The second problem arose from Israel's insistence that the treaty contain language making clear that it takes priority over Egypt's mutual defense pacts with other Arab states. Sadat, again fearful of offending his old Arab world allies, has balked at accepting that idea.

These two issues were to lead the negotiations into a series of dead-ends that included, at various points, a tentative agreement by the negotiators that was repudiated by both governments, an unsuccessful attempt by Secretary of State Cyrus R. Vance to work out the differences through a Middle East shuttle mission and, ultimately, the passing of the Dec. 17 deadline with the talks stalemated.

Throughout most of the squabbing, the United States tended to side with Egypt, urging Israel to accept the linkage target date and language watering down the priority clause.
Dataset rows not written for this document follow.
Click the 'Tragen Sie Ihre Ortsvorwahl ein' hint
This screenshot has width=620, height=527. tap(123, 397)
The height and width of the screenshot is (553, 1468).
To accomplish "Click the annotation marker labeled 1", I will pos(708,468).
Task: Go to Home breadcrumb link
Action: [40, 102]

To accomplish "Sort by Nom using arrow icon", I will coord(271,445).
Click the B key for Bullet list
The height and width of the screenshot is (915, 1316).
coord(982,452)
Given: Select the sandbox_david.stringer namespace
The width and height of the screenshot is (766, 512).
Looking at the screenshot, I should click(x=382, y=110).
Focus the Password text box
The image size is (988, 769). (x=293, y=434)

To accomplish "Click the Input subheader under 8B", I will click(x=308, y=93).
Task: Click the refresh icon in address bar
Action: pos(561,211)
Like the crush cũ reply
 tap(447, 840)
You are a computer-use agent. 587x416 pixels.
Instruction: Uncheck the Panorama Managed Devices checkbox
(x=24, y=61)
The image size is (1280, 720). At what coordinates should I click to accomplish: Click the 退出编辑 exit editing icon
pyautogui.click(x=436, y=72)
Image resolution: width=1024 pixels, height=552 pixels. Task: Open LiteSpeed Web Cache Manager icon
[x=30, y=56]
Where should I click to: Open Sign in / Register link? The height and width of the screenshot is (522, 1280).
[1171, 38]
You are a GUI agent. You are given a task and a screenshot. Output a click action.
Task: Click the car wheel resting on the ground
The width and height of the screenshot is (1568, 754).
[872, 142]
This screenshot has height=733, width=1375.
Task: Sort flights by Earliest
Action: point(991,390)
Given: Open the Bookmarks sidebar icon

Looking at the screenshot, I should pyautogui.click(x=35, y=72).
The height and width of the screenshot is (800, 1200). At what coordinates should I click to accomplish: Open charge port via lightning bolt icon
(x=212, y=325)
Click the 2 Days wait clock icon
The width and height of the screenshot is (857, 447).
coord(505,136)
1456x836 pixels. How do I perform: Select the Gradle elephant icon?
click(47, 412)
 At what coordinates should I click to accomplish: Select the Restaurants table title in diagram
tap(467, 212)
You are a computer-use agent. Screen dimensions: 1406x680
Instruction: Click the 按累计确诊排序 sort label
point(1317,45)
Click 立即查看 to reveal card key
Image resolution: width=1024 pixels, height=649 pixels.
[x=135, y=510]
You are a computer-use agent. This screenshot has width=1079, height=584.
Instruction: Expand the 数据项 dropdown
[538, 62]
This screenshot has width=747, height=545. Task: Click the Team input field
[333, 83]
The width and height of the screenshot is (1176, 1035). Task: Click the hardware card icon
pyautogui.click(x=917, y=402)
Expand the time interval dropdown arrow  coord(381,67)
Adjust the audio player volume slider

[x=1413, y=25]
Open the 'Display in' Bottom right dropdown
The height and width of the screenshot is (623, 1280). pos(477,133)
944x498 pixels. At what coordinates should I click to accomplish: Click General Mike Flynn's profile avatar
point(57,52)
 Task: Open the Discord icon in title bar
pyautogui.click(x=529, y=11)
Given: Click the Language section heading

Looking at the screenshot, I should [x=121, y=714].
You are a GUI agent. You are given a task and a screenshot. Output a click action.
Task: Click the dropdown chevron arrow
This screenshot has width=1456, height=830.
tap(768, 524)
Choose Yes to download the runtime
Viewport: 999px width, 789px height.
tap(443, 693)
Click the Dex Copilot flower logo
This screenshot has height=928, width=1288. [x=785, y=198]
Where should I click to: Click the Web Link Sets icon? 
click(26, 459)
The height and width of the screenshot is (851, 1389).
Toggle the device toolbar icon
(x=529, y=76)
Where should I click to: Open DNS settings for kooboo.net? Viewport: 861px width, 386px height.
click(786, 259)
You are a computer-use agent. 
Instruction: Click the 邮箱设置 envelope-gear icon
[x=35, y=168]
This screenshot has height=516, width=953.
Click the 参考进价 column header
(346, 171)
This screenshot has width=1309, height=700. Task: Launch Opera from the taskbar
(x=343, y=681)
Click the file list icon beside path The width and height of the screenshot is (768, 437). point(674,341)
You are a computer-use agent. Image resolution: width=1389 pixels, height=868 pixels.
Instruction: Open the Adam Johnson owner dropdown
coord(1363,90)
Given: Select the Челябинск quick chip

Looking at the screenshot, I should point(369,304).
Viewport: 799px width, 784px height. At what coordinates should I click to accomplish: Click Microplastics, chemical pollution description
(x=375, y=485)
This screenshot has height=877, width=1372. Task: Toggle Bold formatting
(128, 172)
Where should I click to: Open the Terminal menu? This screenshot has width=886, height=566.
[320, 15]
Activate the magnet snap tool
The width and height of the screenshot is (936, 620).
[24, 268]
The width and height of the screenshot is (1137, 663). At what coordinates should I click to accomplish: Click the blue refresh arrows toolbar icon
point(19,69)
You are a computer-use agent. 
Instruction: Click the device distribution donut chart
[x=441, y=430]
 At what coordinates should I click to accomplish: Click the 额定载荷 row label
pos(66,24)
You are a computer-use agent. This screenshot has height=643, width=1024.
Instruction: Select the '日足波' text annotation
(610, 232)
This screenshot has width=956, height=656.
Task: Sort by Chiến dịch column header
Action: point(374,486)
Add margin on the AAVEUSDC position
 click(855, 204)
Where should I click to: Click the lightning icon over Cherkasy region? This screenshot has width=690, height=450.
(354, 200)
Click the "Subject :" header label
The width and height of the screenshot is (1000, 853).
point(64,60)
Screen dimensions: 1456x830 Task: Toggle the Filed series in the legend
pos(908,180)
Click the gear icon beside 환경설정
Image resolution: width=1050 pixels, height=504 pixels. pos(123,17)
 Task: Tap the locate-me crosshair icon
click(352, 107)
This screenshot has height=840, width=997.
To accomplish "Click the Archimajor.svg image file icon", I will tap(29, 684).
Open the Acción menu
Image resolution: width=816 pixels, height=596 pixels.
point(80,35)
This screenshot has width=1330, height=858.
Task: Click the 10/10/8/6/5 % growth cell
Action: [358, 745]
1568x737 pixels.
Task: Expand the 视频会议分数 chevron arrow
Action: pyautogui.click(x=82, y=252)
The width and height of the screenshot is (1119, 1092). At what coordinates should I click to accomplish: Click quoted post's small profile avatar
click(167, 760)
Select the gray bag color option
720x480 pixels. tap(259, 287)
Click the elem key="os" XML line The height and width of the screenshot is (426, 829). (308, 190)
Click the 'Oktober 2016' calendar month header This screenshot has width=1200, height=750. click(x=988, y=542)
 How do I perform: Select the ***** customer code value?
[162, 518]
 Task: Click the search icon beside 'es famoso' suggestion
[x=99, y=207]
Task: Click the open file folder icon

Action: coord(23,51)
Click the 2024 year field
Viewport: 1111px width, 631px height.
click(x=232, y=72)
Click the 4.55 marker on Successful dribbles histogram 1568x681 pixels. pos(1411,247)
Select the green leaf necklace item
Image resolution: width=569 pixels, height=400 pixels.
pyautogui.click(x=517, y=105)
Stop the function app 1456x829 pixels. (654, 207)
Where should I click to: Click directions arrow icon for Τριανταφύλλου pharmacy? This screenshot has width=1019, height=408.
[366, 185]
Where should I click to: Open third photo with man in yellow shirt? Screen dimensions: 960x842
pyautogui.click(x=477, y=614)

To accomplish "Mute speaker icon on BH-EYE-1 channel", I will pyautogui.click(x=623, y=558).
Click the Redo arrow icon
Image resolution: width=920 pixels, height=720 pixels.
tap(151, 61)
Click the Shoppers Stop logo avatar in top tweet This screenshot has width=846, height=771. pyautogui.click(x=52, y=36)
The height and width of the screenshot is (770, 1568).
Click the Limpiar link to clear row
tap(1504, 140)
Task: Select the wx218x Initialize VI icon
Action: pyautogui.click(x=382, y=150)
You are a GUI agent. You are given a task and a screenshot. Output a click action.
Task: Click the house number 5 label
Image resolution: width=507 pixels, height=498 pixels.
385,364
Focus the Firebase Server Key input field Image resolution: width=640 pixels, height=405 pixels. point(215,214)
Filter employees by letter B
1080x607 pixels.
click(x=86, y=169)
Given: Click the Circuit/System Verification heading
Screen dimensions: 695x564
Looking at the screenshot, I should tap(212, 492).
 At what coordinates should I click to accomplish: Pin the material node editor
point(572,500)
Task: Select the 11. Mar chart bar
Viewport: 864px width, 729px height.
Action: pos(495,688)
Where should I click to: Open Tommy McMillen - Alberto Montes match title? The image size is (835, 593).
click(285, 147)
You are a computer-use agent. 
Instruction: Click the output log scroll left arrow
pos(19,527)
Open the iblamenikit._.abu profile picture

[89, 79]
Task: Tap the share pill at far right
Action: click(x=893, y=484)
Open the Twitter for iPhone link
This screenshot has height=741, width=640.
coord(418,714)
Eventually, the U.S. position led Begin to reject Carter's bid on Feb. 25 for a new Camp David summit and the Israeli leader's visit here to inform Carter tht Israel would make no further concessions.

Begin's unyielding stance through four days of White House talks finally prodded the administration into advancing its new proposals -- proposals obviously more to Israeli's liking, as the Israeli cabinet's action yesterday made clear, but whose reception by Sadat must still be gauged by Carter when he goes to the Middle East.